- Your task
When you reach the records, transcribe all of them exactly.

┌────────

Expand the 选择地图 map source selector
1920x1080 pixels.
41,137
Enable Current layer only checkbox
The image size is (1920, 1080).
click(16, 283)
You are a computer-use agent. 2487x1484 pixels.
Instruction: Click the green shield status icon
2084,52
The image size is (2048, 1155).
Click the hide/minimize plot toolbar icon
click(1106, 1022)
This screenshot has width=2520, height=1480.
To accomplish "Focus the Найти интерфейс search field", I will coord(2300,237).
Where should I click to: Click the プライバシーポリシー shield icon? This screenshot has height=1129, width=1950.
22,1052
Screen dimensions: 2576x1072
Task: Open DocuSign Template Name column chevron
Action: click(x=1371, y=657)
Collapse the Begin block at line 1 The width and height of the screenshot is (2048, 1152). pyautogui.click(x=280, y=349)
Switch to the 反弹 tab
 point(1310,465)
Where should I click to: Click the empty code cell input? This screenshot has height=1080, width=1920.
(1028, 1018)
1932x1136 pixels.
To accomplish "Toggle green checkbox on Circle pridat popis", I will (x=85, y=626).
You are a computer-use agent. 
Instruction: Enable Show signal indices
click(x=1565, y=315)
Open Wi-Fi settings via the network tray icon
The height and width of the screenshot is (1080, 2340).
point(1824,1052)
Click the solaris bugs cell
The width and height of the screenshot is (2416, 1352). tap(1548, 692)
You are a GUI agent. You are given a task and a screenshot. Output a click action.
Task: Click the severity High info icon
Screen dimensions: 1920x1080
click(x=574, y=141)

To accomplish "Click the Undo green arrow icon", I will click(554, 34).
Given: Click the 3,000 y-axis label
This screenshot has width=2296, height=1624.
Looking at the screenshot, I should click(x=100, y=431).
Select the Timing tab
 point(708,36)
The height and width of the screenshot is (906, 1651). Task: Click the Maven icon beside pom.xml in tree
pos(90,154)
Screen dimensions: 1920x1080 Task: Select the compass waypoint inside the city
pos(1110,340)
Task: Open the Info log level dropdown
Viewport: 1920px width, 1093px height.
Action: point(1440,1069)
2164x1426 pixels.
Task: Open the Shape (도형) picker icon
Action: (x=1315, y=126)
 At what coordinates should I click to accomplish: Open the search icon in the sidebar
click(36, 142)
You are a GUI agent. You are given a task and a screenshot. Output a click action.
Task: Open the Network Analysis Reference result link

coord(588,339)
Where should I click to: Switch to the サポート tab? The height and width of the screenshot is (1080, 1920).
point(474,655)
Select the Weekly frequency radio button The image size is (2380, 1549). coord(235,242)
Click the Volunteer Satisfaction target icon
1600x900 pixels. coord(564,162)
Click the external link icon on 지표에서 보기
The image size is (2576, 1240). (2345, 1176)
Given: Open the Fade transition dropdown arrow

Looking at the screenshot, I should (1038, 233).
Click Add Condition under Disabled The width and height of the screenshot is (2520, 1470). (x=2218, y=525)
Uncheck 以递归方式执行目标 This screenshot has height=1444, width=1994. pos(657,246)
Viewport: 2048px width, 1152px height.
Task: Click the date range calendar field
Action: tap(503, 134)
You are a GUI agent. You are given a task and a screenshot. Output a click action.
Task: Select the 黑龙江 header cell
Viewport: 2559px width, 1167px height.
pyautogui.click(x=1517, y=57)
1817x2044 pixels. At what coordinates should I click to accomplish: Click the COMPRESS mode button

└────────

- Answer to the problem
Expand the 选择地图 map source selector
1920x1080 pixels.
41,137
Enable Current layer only checkbox
The image size is (1920, 1080).
click(16, 283)
You are a computer-use agent. 2487x1484 pixels.
Instruction: Click the green shield status icon
2084,52
The image size is (2048, 1155).
Click the hide/minimize plot toolbar icon
click(1106, 1022)
This screenshot has width=2520, height=1480.
To accomplish "Focus the Найти интерфейс search field", I will coord(2300,237).
Where should I click to: Click the プライバシーポリシー shield icon? This screenshot has height=1129, width=1950.
22,1052
Screen dimensions: 2576x1072
Task: Open DocuSign Template Name column chevron
Action: click(x=1371, y=657)
Collapse the Begin block at line 1 The width and height of the screenshot is (2048, 1152). pyautogui.click(x=280, y=349)
Switch to the 反弹 tab
 point(1310,465)
Where should I click to: Click the empty code cell input? This screenshot has height=1080, width=1920.
(1028, 1018)
1932x1136 pixels.
To accomplish "Toggle green checkbox on Circle pridat popis", I will (x=85, y=626).
You are a computer-use agent. 
Instruction: Enable Show signal indices
click(x=1565, y=315)
Open Wi-Fi settings via the network tray icon
The height and width of the screenshot is (1080, 2340).
point(1824,1052)
Click the solaris bugs cell
The width and height of the screenshot is (2416, 1352). tap(1548, 692)
You are a GUI agent. You are given a task and a screenshot. Output a click action.
Task: Click the severity High info icon
Screen dimensions: 1920x1080
click(x=574, y=141)

To accomplish "Click the Undo green arrow icon", I will click(554, 34).
Given: Click the 3,000 y-axis label
This screenshot has width=2296, height=1624.
Looking at the screenshot, I should click(x=100, y=431).
Select the Timing tab
 point(708,36)
The height and width of the screenshot is (906, 1651). Task: Click the Maven icon beside pom.xml in tree
pos(90,154)
Screen dimensions: 1920x1080 Task: Select the compass waypoint inside the city
pos(1110,340)
Task: Open the Info log level dropdown
Viewport: 1920px width, 1093px height.
Action: point(1440,1069)
2164x1426 pixels.
Task: Open the Shape (도형) picker icon
Action: (x=1315, y=126)
 At what coordinates should I click to accomplish: Open the search icon in the sidebar
click(36, 142)
You are a GUI agent. You are given a task and a screenshot. Output a click action.
Task: Open the Network Analysis Reference result link

coord(588,339)
Where should I click to: Switch to the サポート tab? The height and width of the screenshot is (1080, 1920).
point(474,655)
Select the Weekly frequency radio button The image size is (2380, 1549). coord(235,242)
Click the Volunteer Satisfaction target icon
1600x900 pixels. coord(564,162)
Click the external link icon on 지표에서 보기
The image size is (2576, 1240). (2345, 1176)
Given: Open the Fade transition dropdown arrow

Looking at the screenshot, I should (1038, 233).
Click Add Condition under Disabled The width and height of the screenshot is (2520, 1470). (x=2218, y=525)
Uncheck 以递归方式执行目标 This screenshot has height=1444, width=1994. pos(657,246)
Viewport: 2048px width, 1152px height.
Task: Click the date range calendar field
Action: tap(503, 134)
You are a GUI agent. You are given a task and a screenshot. Output a click action.
Task: Select the 黑龙江 header cell
Viewport: 2559px width, 1167px height.
pyautogui.click(x=1517, y=57)
1817x2044 pixels. At what coordinates should I click to accomplish: Click the COMPRESS mode button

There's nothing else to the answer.